Kennel club standards
- Fédération Cynologique Internationale: standard

= White Swiss Shepherd Dog =

Swiss breed of dog

The White Swiss Shepherd Dog or Berger Blanc Suisse (Weisser Schweizer Schäferhund, Pastore Svizzero Bianco, Chaun Paster Svizzer Alv) is a Swiss breed of shepherd dog. It descends from North American White Shepherds imported to Switzerland; the White Shepherd itself descends from white-coloured purebred German Shepherds.

== History ==

White-coated German Shepherds were once barred from registration in their native Germany, but in the United States and Canada the colouration remained popular; a breed club was formed and these white dogs came to be recognised as a distinct breed, the White Shepherd.
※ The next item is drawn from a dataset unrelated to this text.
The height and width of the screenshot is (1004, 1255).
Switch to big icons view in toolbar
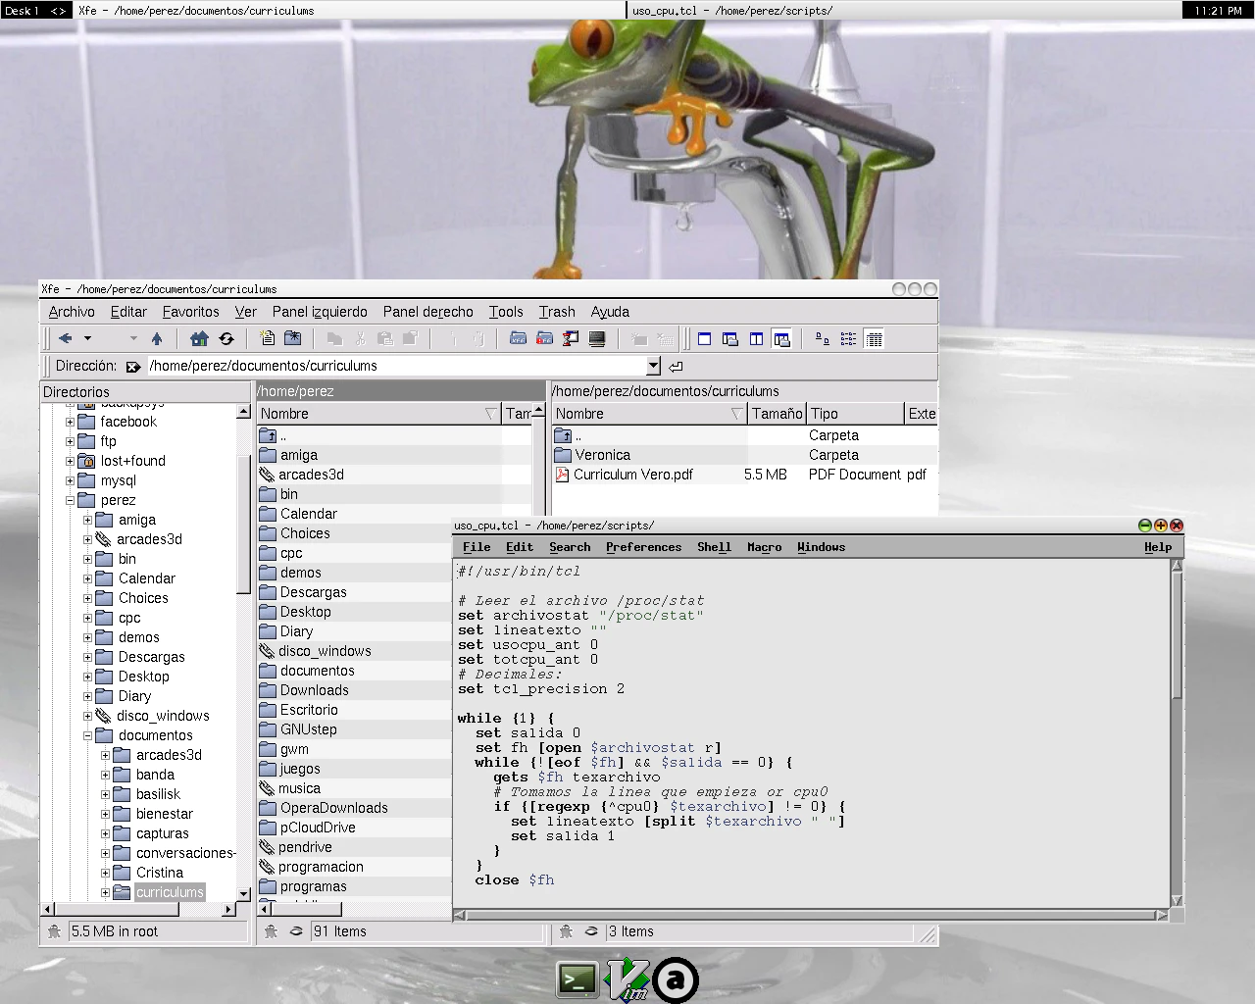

The Berger Blanc Suisse derives from dogs of this type imported from North America to Switzerland from the early 1970s. The first of these was an American dog named Lobo, born on 5 March 1966; other dogs were imported from Canada and from the United States.
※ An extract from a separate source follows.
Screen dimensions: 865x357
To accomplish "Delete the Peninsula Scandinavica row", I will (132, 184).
It was recognised as a breed in Switzerland in June 1991, and registered in the Livre des origines suisse of the Société Cynologique Suisse. It was provisionally recognised by the Fédération Cynologique Internationale in 2002, and was definitively accepted in 2011. It was recognised by the British Kennel Club in 2017.

== Characteristics ==

The White Swiss Shepherd is of medium size, with a weight in the range 25–40 kg and a height at the withers usually between 53 and 66 cm. Two types of coat are seen, medium-length and long; the coat is always white, preferably with dark skin. The eyes range from light to dark brown and are almond-shaped; the ears are erect, forward-pointing, triangular, and slightly rounded at the tips.

Its herding abilities are similar to those of the German Shepherd. Registration is not subject to a working trial.